Das Management setzt auf einen weiteren Arbeitsplatzabbau, hält auch einen Verkauf für möglich oder würde sich über Staatshilfen freuen. Die NRW-SPD möchte gerne ein bisschen einsteigen, die Linke den Konzern verstaatlichen, was die IG Metall begrüßen würde. Es sind nämlich Tausende Arbeitsplätze, die bei Thyssenkrupp auf dem Spiel stehen. Das aktuelle Management des Konzerns unter Martina Merz wirkt nicht so, als ob ihr diese besonders am Herzen liegen. Merz ist den Anteilseignern verpflichtet, nicht den Mitarbeitern und treibt die Filetierung des Konzerns voran. Wenn die Managerin weiter schalten und walten kann, wie sie möchte, wird in naher Zukunft nicht mehr viel von Thyssenkrupp und den Arbeitsplätzen übrig sein.

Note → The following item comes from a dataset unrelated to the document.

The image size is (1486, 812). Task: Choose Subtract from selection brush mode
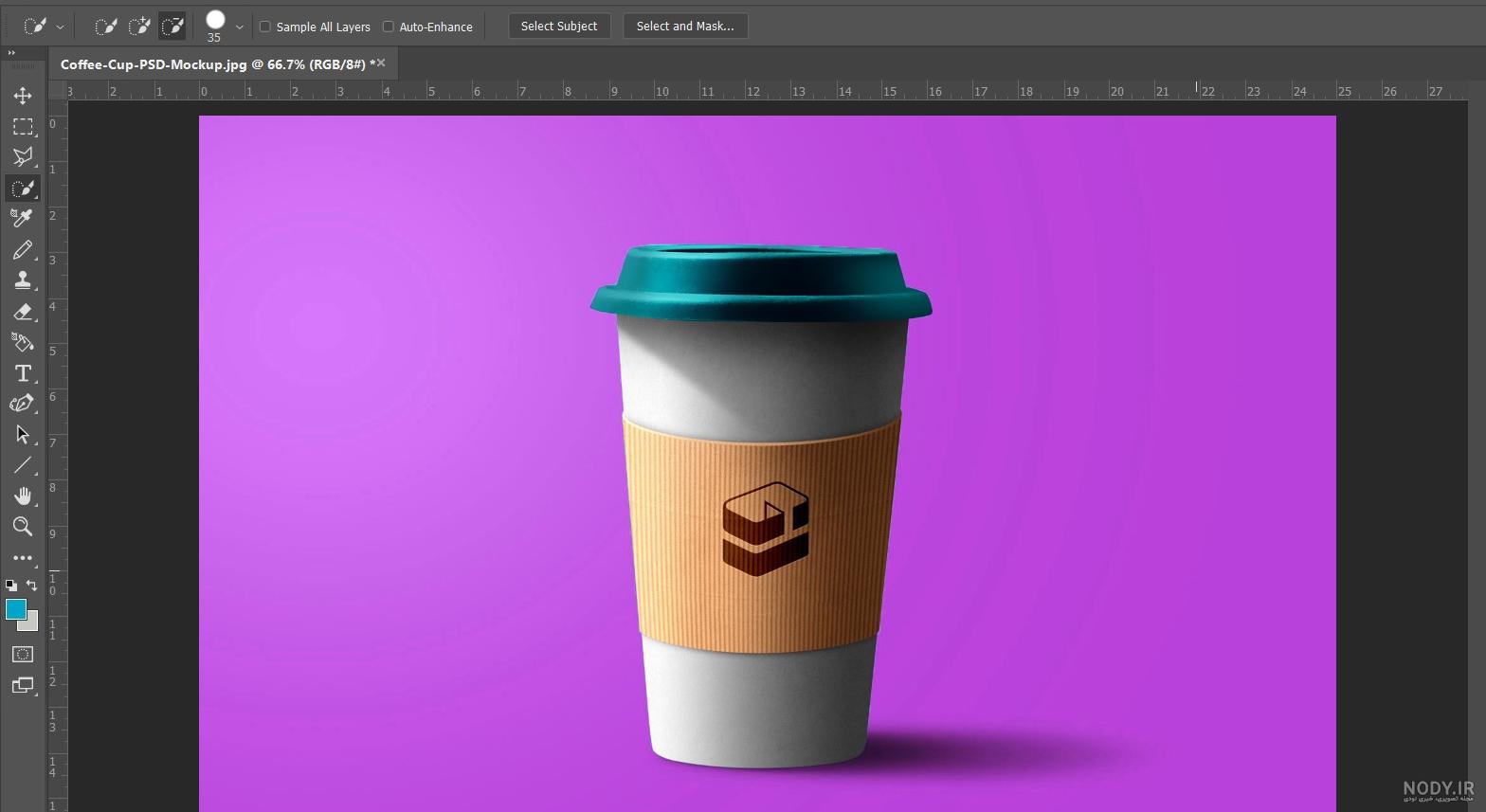pyautogui.click(x=172, y=27)
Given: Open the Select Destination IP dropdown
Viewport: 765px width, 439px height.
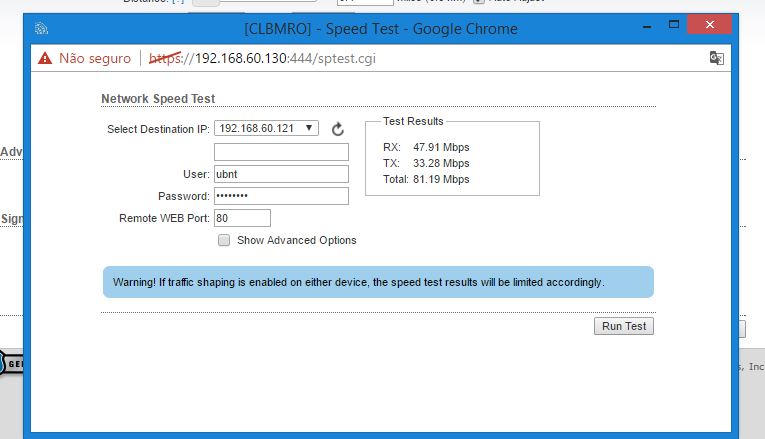Looking at the screenshot, I should (x=266, y=128).
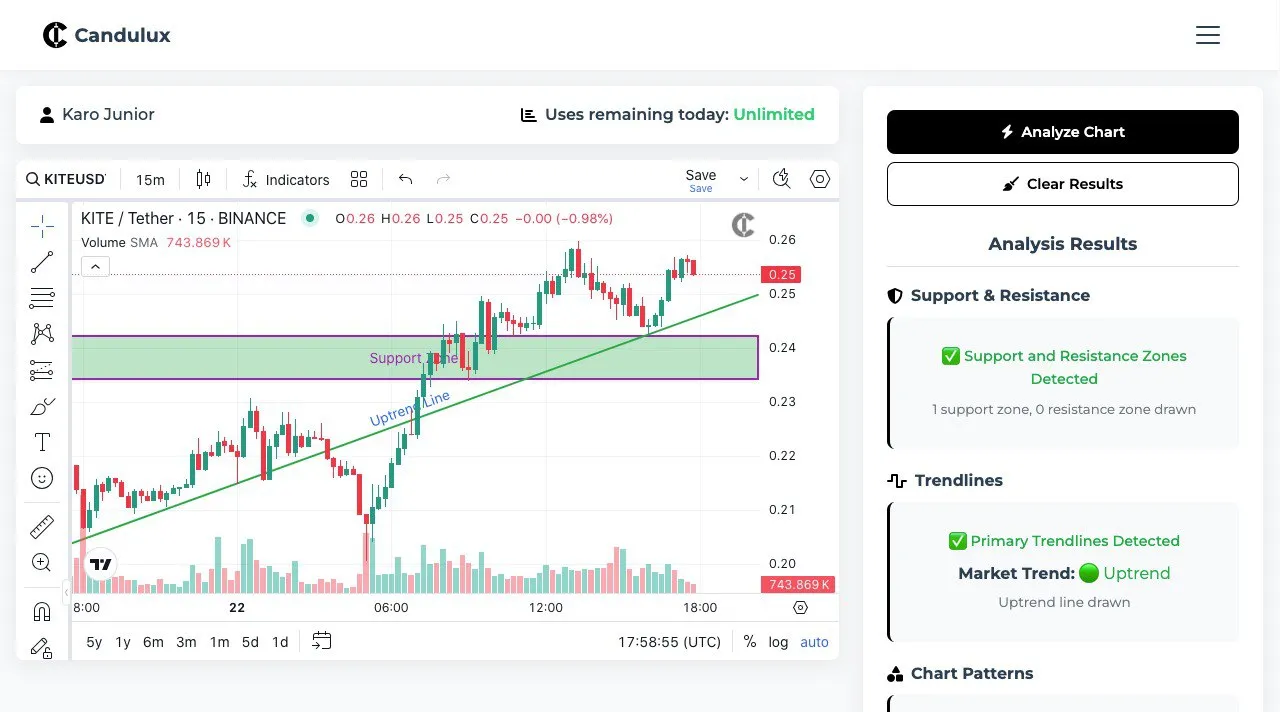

Es ist also vernünftig, über eine Staatsbeteiligung nachzudenken. Im Saarland funktioniert sie mit der Industriestiftung, und auch die Salzgitter AG gäbe es wohl ohne Landesbeteiligung längst nicht mehr. Doch Schwarz-Gelb in NRW weigert sich aus ideologischen Gründen, bei Thyssenkrupp einzusteigen. Stattdessen setzt man auf Coronahilfen vom Bund. Also Milliarden für einen Konzern ohne eine echte Mitsprache. Das wäre fatal, denn dann könnte die Konzernführung ihren Weg einfach fortsetzen. Was Thyssenkrupp braucht, ist dagegen ein echter Staatseinstieg, der dafür sorgt, dass Jobs bleiben und die Produktion klimaneutral umgestellt wird.